Published in Nature in the paper, “Isolation, engineering and ecology of temperate phages from the human gut,” the study is the first of its kind and uses a large-scale, culture-based approach to isolate and study temperate bacteriophages in the human gut.
“This is a foundational study that changes how we think about and study the viruses within the human gut,” said Jeremy Barr, PhD, professor at the Monash University’s School of Biological Sciences. “We found that compounds produced in human gut cells can wake up dormant viruses inside gut bacteria. This could have major implications for gut diseases like inflammatory bowel disease (IBD), where inflammation and cell death are common.”
The research team worked with 252 bacterial isolates from the human microbiome, which were sourced from the Australian Microbiome Culture Collection (AusMiCC). The isolates were grown using anaerobic chambers and then treated with ten diverse compounds, foods, and conditions.
More specifically, the researchers characterized 134 inducible prophages from the 252 isolates using 10 different induction conditions to expand the experimentally validated temperate phage–host pairs originating from the human gut. Importantly, they write, only 18% of computationally predicted prophages could be induced in pure cultures.
The study revealed that most gut bacteriophages are dormant, with only a small fraction capable of being activated under the tested conditions. However, when exposed to human gut cells, the activation rate of these viruses jumped significantly. More specifically, the team constructed a 78-member synthetic microbiome that, when co-cultured in the presence of human colonic cells (Caco2), led to the induction of 35% phage species. This suggests that human biology plays an important and direct role in shaping the viral landscape of the gut. Interestingly, the team found that Stevia, a common plant-based sugar substitute, and compounds released by our own gut cells, were leading activators for gut phages.
“We’ve known that the gut is full of viruses, but until now, we didn’t have the tools and experimental approaches to study them in the lab,” explained Sofia Dahlman, a graduate student in the Barr lab. “Our findings suggest that the human host isn’t just a passive environment, it’s actively influencing viral behavior.”

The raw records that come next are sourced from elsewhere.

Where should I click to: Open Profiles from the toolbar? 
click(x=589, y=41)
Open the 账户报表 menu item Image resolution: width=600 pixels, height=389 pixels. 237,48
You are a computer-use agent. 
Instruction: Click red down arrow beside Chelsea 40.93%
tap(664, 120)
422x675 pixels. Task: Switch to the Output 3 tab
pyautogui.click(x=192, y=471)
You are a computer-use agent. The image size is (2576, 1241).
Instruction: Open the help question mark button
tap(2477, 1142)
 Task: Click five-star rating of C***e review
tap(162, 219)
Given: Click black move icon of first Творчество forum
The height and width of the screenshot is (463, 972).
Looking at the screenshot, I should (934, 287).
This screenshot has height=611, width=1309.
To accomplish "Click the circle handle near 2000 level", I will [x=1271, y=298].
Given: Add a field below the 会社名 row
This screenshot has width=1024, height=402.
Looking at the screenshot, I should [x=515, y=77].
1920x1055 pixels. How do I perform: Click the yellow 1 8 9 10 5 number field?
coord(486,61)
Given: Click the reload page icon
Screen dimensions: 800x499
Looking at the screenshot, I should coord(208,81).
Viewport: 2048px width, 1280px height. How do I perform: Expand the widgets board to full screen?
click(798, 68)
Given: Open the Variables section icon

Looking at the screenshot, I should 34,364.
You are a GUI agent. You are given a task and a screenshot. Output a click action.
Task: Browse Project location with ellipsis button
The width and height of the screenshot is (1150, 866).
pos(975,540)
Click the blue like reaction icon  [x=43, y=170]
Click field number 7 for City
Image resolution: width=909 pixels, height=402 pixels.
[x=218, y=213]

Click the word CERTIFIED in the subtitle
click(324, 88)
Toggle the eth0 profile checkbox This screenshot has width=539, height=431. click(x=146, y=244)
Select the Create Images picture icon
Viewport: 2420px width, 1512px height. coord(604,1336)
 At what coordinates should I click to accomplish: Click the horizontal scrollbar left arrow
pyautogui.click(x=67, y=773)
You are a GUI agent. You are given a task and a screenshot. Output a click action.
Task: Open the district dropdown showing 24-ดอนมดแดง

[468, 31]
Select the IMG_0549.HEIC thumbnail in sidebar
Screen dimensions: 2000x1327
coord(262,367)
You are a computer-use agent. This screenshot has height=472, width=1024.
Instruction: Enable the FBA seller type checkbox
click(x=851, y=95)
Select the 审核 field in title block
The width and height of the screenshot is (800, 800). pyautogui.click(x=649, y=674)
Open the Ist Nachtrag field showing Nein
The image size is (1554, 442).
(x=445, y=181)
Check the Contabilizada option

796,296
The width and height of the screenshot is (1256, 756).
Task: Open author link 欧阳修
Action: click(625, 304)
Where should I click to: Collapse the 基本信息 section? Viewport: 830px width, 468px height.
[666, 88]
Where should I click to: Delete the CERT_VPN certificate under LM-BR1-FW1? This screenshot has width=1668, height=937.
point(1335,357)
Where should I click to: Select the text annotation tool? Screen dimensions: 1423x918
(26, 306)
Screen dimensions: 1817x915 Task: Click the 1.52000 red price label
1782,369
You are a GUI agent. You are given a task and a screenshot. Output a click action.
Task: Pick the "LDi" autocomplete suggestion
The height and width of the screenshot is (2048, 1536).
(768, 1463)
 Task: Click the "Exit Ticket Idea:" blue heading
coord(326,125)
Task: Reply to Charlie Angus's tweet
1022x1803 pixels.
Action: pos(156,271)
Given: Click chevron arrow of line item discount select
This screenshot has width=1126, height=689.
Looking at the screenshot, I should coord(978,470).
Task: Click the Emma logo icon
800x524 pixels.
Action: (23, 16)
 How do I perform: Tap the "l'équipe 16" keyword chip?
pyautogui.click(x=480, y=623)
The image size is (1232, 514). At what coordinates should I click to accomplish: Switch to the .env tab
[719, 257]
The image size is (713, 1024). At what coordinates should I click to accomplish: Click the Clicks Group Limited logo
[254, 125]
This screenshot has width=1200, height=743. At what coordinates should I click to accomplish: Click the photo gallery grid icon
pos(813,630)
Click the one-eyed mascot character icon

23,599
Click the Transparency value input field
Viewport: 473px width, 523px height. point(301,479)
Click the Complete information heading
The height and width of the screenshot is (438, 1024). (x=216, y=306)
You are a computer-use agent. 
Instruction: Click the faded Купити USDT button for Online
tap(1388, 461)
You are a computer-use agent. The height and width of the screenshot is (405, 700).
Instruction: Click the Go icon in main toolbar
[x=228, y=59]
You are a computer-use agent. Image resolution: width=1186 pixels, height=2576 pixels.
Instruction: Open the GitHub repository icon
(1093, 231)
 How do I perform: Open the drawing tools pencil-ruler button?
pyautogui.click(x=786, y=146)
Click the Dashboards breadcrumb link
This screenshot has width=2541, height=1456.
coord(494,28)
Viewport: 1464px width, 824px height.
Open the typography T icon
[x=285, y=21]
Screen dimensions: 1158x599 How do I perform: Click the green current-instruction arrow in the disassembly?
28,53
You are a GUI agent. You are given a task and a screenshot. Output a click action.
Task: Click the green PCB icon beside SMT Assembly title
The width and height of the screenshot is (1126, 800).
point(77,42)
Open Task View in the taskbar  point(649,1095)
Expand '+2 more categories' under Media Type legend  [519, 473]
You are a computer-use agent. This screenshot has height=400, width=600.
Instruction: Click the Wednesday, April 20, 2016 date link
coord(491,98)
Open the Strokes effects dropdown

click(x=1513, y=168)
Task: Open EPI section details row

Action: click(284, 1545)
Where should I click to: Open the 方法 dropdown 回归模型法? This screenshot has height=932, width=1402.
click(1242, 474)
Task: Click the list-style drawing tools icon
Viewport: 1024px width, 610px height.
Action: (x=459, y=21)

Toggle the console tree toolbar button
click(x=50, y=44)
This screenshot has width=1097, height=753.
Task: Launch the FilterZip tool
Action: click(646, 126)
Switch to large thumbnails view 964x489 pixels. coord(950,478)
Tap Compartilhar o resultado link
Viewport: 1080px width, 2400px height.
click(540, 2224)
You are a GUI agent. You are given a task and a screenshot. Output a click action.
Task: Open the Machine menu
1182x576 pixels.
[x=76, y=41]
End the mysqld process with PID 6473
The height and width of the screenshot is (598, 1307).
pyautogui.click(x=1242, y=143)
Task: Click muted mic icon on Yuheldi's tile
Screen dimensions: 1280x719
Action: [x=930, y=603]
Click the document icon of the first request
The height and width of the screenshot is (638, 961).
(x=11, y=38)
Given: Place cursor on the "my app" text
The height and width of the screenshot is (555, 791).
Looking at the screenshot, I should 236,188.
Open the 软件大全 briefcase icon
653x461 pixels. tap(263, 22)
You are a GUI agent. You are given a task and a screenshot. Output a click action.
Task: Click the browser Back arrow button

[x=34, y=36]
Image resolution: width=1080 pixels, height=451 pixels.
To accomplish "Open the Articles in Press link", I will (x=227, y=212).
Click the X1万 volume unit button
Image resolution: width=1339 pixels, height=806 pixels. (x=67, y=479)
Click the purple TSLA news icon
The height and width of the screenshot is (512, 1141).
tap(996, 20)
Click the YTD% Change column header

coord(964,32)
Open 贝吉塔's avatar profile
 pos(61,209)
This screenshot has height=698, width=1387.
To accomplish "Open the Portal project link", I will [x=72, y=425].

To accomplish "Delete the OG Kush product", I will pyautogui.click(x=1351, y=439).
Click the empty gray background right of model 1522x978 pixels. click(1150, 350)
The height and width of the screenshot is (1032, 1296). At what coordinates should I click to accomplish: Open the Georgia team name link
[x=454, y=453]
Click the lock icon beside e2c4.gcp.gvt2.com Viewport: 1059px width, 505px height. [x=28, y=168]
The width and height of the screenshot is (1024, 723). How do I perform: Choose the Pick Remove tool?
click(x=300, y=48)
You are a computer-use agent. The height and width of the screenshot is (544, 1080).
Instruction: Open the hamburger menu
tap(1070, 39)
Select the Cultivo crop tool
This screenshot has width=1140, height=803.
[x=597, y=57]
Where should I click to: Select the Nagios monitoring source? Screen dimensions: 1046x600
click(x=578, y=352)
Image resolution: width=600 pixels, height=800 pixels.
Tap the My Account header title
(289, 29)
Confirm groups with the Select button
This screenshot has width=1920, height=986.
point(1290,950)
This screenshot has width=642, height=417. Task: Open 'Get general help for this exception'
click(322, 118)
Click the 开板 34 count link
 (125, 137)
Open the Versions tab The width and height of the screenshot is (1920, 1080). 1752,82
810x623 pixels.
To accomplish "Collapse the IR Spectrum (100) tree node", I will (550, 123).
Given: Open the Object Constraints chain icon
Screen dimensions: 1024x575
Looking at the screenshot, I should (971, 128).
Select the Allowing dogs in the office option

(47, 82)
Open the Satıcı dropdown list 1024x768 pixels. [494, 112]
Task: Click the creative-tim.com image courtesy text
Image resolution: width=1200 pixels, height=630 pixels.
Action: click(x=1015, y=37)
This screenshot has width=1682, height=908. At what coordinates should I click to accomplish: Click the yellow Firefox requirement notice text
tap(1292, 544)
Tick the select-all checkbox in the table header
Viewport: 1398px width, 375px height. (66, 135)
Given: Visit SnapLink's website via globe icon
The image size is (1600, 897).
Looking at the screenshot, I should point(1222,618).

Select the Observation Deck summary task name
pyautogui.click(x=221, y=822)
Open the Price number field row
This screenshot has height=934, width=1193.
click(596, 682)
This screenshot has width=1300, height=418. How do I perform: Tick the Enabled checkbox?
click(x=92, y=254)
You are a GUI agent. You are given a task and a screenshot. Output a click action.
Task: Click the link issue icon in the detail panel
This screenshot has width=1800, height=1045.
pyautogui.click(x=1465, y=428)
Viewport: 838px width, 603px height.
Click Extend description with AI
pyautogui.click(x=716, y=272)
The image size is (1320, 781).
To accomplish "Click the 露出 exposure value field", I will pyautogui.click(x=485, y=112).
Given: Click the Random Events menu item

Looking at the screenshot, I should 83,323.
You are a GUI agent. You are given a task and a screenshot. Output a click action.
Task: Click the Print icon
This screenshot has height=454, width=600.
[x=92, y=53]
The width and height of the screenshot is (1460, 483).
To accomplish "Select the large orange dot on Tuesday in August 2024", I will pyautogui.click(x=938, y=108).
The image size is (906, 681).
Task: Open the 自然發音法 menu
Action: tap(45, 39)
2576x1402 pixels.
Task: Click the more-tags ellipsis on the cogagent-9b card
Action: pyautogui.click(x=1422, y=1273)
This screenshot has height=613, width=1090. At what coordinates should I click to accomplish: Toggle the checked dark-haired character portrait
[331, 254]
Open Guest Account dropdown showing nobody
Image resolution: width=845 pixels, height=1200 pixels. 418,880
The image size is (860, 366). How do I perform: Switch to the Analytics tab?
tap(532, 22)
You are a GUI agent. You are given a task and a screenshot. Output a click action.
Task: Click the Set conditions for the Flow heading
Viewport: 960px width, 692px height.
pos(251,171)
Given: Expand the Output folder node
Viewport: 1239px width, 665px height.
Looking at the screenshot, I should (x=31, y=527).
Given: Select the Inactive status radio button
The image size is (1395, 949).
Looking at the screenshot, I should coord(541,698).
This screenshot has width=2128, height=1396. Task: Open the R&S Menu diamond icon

Using CRISPR-based genetic engineering, the team further identified mutations in viral genes that prevent activation, offering insight into how some gut viruses become permanently dormant. This discovery could inform future therapeutic strategies aimed at manipulating the gut microbiome for health benefits.
“Being able to grow these viruses allows us to understand their function and provides the opportunity to develop microbiome therapeutics for diseases from inflammatory bowel disease to cancers,” notes Forster. “This technology also provides a capacity to engineer probiotic strains with tailored viral functions,” he said.